New Zealand shares fell, led by Kathmandu, on concern a stronger dollar reduces the value of the outdoor retailer's overseas sales. New Zealand Oil & Gas fell as the price of crude oil extended its slide.
The NZX 50 index fell 21.50 points, or 0.4 per cent, to 5502.07. Within the index, 30 stocks fell, 16 rose and four were unchanged. Turnover was $190 million.
The New Zealand dollar jumped against the greenback and Australian dollar after Reserve Bank governor Graeme Wheeler signalled future interest rate rises, even while lowering his projections for the 90-day bank bill rate and economic growth.

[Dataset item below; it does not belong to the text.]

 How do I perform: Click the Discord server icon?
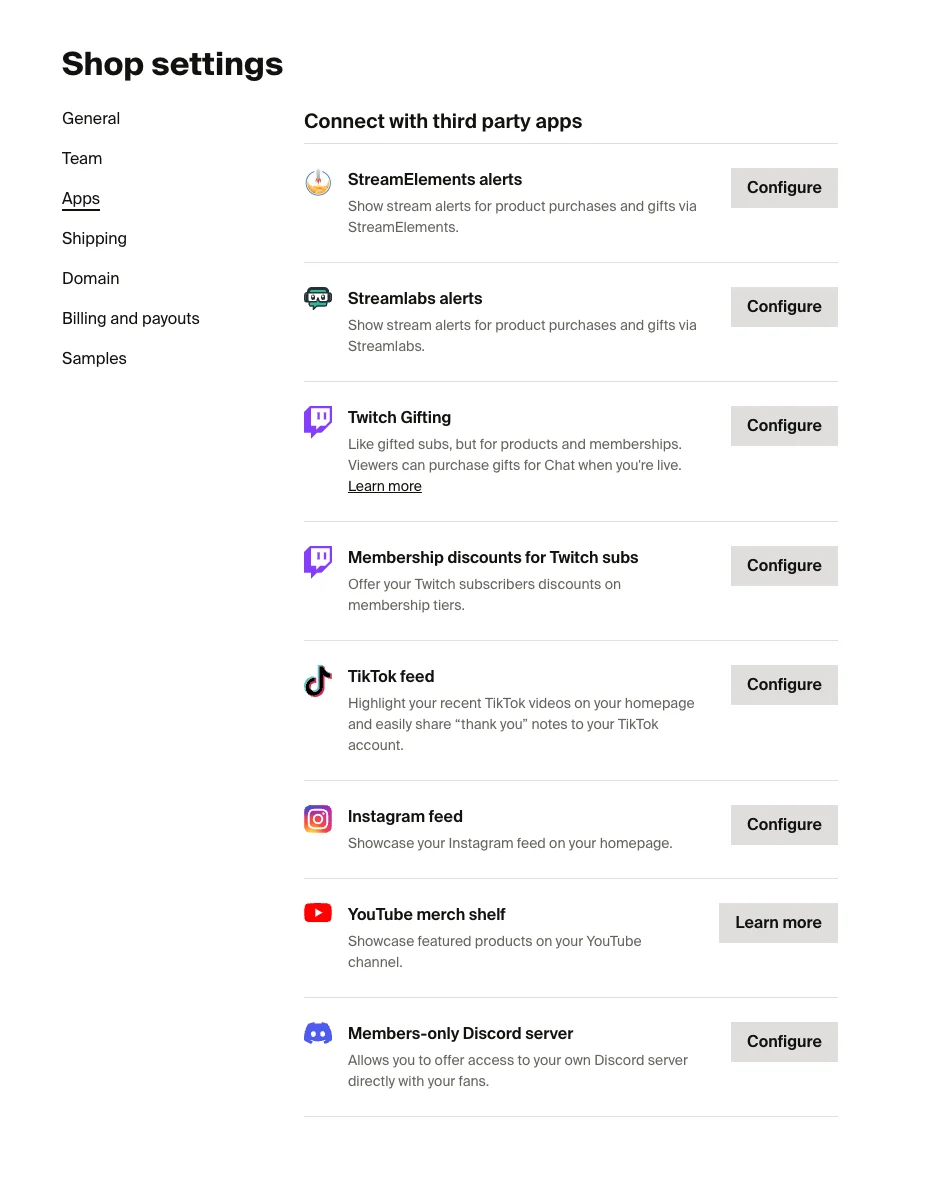318,1033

"One of the key things today was the strength of the New Zealand exchange rate, including the kiwi-aussie cross rate," said Matthew Goodson, managing director at Salt Funds Management. "That's part of it, part of it has also been the whole Australasian retail space has been under considerable pressure."

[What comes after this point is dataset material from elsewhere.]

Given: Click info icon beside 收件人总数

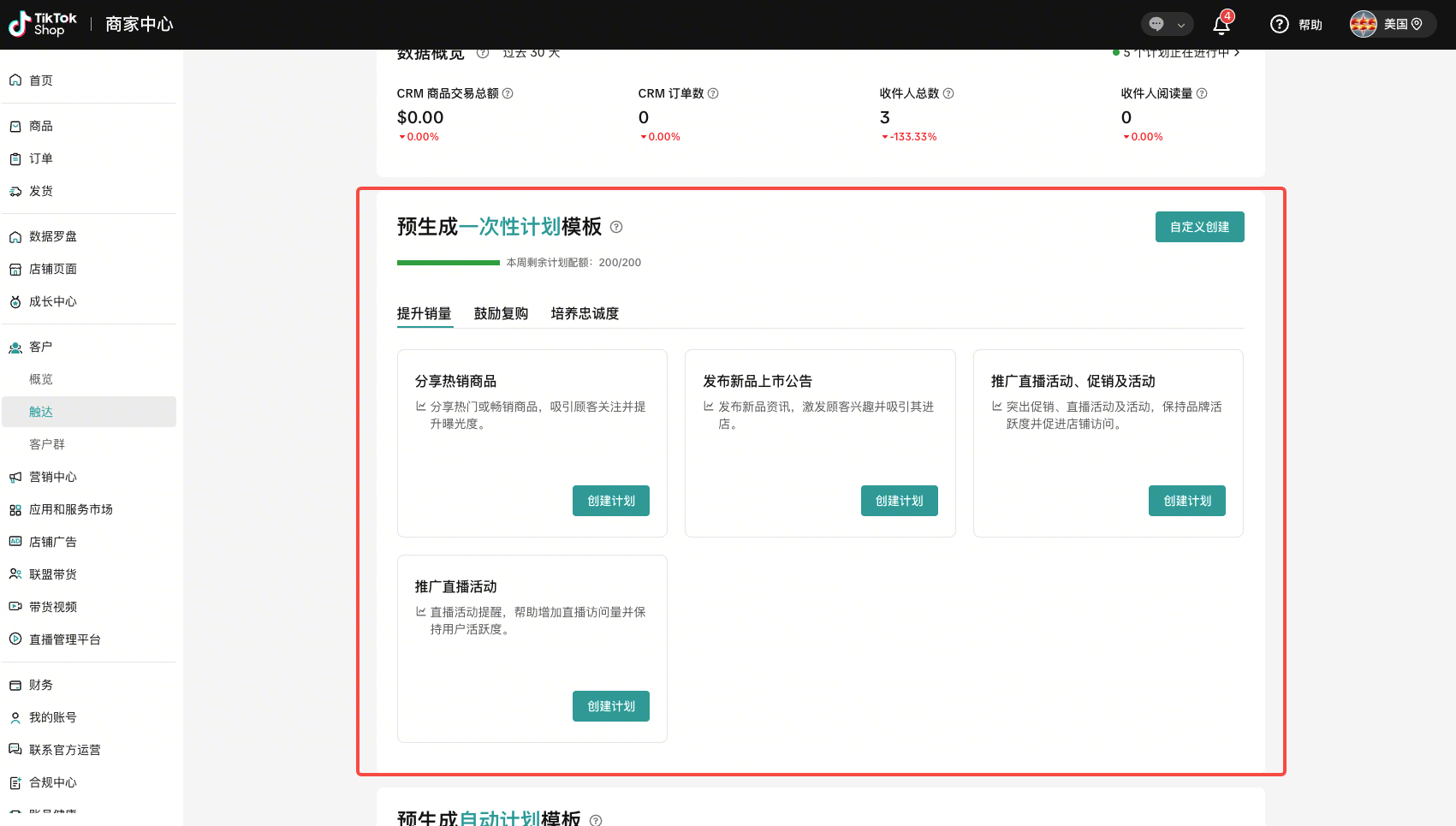Looking at the screenshot, I should coord(948,93).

Overnight, markets on Wall St and in Europe fell with oil prices after Opec downgraded its forecast for 2015 global demand to the lowest level in 12 years. Asian markets followed suit, with Hong Kong's Hang Seng Index dropping 1.1 per cent, Japan's Nikkei 225 Index declining 1.2 per cent and Australia's S&P/ASX 200 Index down 0.6 per cent in afternoon trading.
Kathmandu dropped 6.6 per cent to $2.85. Trade Me Group slipped 4.1 per cent to $3.49.
NZ Oil & Gas, the country's only petrol producer, fell 1.5 per cent to 64c. OceanaGold fell 3.3 per cent to $2.35.
NZX was unchanged at $1.16 after it said it would establish a new board committee to oversee the way New Zealand's financial markets operator manages conflicts.
Xero, the cloud-based accounting software firm, fell 1.3 per cent to $15.99 and Spark, formerly Telecom, rose 1 per cent to $3.17.
Meridian Energy was the best performer on the day, gaining 2.9 per cent to $1.80.
On the New Zealand Alternative Index, GeoOp rose 6 per cent to 53c after the small business app developer widened its first-half loss to $2.7 million from $1.6 million.